Stored data>
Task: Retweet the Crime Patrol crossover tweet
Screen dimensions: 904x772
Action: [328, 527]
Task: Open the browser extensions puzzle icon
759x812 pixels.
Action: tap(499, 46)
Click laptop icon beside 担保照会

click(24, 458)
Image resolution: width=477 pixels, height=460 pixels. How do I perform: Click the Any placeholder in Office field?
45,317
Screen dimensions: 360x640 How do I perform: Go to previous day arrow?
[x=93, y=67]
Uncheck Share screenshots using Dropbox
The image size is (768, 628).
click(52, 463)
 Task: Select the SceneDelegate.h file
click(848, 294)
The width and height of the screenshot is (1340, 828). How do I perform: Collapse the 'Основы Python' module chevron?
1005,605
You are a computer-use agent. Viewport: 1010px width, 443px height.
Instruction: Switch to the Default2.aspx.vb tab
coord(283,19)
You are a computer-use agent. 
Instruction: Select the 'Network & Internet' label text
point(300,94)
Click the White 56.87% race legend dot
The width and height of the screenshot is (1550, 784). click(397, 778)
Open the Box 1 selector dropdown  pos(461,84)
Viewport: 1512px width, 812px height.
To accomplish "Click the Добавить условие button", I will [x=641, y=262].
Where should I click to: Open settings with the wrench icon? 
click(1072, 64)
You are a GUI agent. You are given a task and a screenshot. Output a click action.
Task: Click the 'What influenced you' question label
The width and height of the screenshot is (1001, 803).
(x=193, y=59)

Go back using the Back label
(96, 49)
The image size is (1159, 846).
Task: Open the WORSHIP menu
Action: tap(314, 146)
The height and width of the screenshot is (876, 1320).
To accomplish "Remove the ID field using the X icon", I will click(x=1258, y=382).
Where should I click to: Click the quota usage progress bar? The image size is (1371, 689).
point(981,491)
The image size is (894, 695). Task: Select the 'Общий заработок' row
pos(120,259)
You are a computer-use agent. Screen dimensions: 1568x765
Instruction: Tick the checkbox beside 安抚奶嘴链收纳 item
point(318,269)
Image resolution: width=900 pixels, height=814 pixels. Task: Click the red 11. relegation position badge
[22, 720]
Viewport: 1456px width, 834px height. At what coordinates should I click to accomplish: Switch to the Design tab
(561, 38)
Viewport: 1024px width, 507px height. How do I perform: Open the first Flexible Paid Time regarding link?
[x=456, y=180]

Your goal> Go to the line containing "Viewport: 1024px width, 507px" in the listing. Print it and every line through the last one, exactly and with nothing more.

Output of the task>
Viewport: 1024px width, 507px height. How do I perform: Open the first Flexible Paid Time regarding link?
[x=456, y=180]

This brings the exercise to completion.